Editor's Notes
A recent book, Alan Turing: The Enigma, is a fascinating study of the life of a brilliant scientist and of the development of early "computing engines" which helped decode secret German messages and significantly contributed to the Allied victory in World War II.
Turing worked with primitive decoders. Called Bombes because they ticked loudly, they were something like old-style adding machines, computing with gears and wheels-all mechanical in the days before the electronic revolution. In fact, much of the computation was done by hundreds of women on an assembly line:
...the Bombes ticked away, getting on with the work ... while the Wrens [Women's Royal Naval Service] did their appointed tasks, without knowing what any of it was for. He [Turing] was fascinated by the fact that people could be taking part in something clever, in a quite mindless way.
Machines, and people acting like machines, had replaced a good deal of human thought, judgment, and recognition. Few knew how the system worked, and for anyone else, it was a mystic oracle, producing an unpredictable judgment. Mechanical, determinate processes were producing clever, astonishing decisions.
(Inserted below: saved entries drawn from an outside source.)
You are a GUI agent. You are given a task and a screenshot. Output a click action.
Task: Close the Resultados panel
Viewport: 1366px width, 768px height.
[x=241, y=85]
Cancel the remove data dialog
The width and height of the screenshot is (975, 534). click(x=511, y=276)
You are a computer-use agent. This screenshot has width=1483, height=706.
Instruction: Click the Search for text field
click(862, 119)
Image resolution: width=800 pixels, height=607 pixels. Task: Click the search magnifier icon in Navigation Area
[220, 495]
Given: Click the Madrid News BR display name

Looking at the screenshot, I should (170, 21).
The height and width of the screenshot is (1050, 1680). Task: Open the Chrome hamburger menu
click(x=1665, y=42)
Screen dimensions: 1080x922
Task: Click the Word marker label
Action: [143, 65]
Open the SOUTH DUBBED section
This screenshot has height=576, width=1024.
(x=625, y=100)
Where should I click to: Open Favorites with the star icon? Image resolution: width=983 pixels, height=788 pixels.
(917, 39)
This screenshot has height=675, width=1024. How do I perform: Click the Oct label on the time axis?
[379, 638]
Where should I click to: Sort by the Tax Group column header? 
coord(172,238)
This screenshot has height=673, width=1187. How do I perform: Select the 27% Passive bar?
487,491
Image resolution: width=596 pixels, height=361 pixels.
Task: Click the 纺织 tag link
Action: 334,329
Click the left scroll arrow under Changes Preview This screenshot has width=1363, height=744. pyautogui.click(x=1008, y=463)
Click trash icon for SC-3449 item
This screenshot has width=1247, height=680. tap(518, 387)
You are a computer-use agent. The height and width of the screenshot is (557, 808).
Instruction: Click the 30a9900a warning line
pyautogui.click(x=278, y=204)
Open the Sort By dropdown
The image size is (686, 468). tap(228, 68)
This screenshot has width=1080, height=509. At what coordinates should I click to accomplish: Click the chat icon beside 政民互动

U-boats were sinking ships all over the Atlantic. Turing and his associates were always working against time, trying to decode messages faster. Eventually, they began to experiment with ways to store information electronically. It's intriguing to read of their efforts to hold onto a few bits of information for a brief time. One of the best solutions they came up with was to store the bits in a cathode ray tube, an early TV screen. This had the advantage that you could amuse yourself by watching the bits flickering while they briefly rested until needed again by the central processor.
But Turing's most famous contribution to computing is the related concepts we now call the Turing machine and the Turing test. His idea of the machine revealed that he achieved the first comprehensive understanding of the possibility of artificial intelligence. He imagines a universal machine, one that could perform the job of all the other, more specialized, machines. Adding machines operated according to fixed rules which were reflected in their metal cogs and gears. The Bombe, too, performed its job because its mechanism was physically shaped in certain ways.
Turing thought of "tapes" which could contain instructions describing the "state of mind" of the adding machine, the bombe, or any other calculating engine including human "computers." A tape could be fed into a supermachine, and it would then adapt to the state of mind, the description of some other machine, contained on the tape. In this way, the supermachine could "perform the equivalent of human mental activity. A single machine to replace the human computer! An electric brain!"
By the 1950s, Turing had completely formulated another startling concept: How can you tell if a machine is truly thinking? The Turing test is deceptively simple: If a questioner cannot tell the difference between written answers from two intelligences, then, for any practical purpose there is no difference between the intelligences.
He imagined a game in which an interrogator would have to decide, on the basis of written replies alone, which of two people in another room was a man and which a woman.... They would alike be making claims such as "I am the woman, don't listen to him!...... A successful imitation of a woman's responses by a man would not prove anything. Gender depended on facts which were not reducible to sequences of symbols. In contrast, he wished to argue that such an imitation principle did apply to "thinking" or "intelligence." If a computer, on the basis of its written replies to questions, could not be distinguished from a human respondent, then "fair play" would oblige one to say that it must be "thinking."
... he produced an argument in favor of adopting the imitation principle as a criterion. This was that there was no way of telling that other people were "thinking" or "conscious" except by a process of comparison with oneself, and he saw no reason to treat computers any differently.
I believe that in about fifty years' time it will be possible to programme computers, with a storage capacity of about 109, to make them play the imitation game so well that an average interrogator will not have more than 70 per cent chance of making the right identification after five minutes of questioning. The original question, "can machines think?" I believe to be too meaningless to deserve discussion. Nevertheless I believe that at the end of the century the use of words and general educated opinion will have altered so much that one will be able to speak of machines thinking without expecting to be contradicted.
Nonetheless, Turing's machine, his test, and his other ideas continue to have enormous impact, and Alan Turing: The Enigma is a lively, understandable portrait of a major thinker's life and ideas. If you're curious about where computers came from and where they're likely to go from here, you'll enjoy this book very much indeed.